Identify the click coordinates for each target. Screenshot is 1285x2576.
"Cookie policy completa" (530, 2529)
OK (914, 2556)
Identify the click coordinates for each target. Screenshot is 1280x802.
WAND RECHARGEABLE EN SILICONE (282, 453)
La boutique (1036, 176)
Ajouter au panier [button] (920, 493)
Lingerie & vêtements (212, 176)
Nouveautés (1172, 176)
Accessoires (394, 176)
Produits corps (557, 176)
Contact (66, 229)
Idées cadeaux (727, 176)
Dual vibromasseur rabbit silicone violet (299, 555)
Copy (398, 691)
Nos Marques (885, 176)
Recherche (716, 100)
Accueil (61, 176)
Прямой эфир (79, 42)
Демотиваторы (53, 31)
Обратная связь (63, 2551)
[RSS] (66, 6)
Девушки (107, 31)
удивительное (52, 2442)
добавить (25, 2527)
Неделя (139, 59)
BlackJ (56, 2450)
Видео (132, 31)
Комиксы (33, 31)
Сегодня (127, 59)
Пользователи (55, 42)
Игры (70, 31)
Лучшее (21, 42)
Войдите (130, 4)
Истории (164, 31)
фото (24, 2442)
________
Reproduce, word for word, the lines of the data from the one that contains "Комиксы (33, 31)" to the end, both ends included.

Комиксы (33, 31)
Сегодня (127, 59)
Пользователи (55, 42)
Игры (70, 31)
Лучшее (21, 42)
Войдите (130, 4)
Истории (164, 31)
фото (24, 2442)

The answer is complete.